I was fairly confident he was going to see sense because for men like ours...it's really tough to fight logic.
Yes, my H is ALL about logic - sometimes waaaaaay too much. But he can't fight it anymore than yours can.
So now that I know that "button" it will be easier to push in the future. Part of the problem, like the C said, was that we have been putting too much attention on him, which I felt initially was needed, however now it is unbalanced and being that my H is a "libra" we need to get him back to the balanced stage. I find he is very hard to deal with when he is just a little off to one side.
One of the things (and I keep remembering them bit by bit) last night was he started saying things like "I can totally understand everything about what you do at work but you don't understand what it is like to do what I do" (he's a truck driver - 53 footer).
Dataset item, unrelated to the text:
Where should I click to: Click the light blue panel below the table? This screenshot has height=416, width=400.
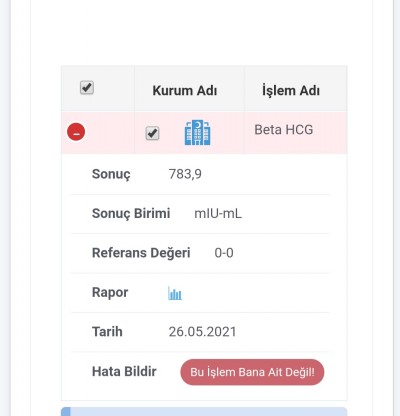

And he's right, I don't have any idea of what its like, I have never done it and I don't care to. However, I make a point of trying to be interested in what he does, even when I hear the same stories over and over. When he said that I agreed with him, but then I said "I like to cook, you don't understand that either, does that make you right and me wrong" - deflated once again.
I appreciate all the advice you have given me GEL but the one thing I used, and will continue to use, is the logic. Why didn't I think of that earlier, being the type of person he is? Probably because I wanted him to see things "my" way, more analytical but that's not who he is. I never thought fighting fire with fire actually worked, but this was a perfect example of how it DOES work. I caught him at his own game and, like you said, it was pretty hard to disagree with logic
Heywyre
M - 57 H - 65 1st A-bomb - Nov 27/02 2nd A-bomb - Dec 13/06 together 21 years *************************** Insanity is doing something over and over and expecting different results (Albert Einstein)
Another thing I remember about our conversation was that he kept bringing up the thing about secrets and how there were a lot of things that had happened in his life that I didn't know about. And I said "well there are a lot of things in my life you don't know about either" - which threw him off a little but he came back strong and said "so how can you expect to know every little thing about me, some things need to be kept secret" and that's when I returned with "I agree, some things do. Some of my friends have told me things that I have never repeated to anyone because I was asked not to. But this isn't about other people, its about us. Those secrets that were told to me, AND TO YOU, had nothing to do with our R - that's the difference." - dead silence!!
Heywyre
M - 57 H - 65 1st A-bomb - Nov 27/02 2nd A-bomb - Dec 13/06 together 21 years *************************** Insanity is doing something over and over and expecting different results (Albert Einstein)
My H said something similar to me and I responded with something akin to "whatever happened in your past that you choose to keep secret, before me...isn't what I'm concerned about, unless it directly concerns our issues today. However there should be no secrets between "US" now within the scope of our relationship."
And that's pretty much the same thing I said to my H last night. Whatever happened before is in the past, and I added "including things you think I don't know about" but that doesn't matter, what matters now is from this day forward. And, I just left it at that.
Heywyre
M - 57 H - 65 1st A-bomb - Nov 27/02 2nd A-bomb - Dec 13/06 together 21 years *************************** Insanity is doing something over and over and expecting different results (Albert Einstein)
It's going to be interesting to see what the MC makes of all of this. I'm optimistic your H is getting an real eye opener as to how his own behavior as added to the problems you two are having...even after the affair.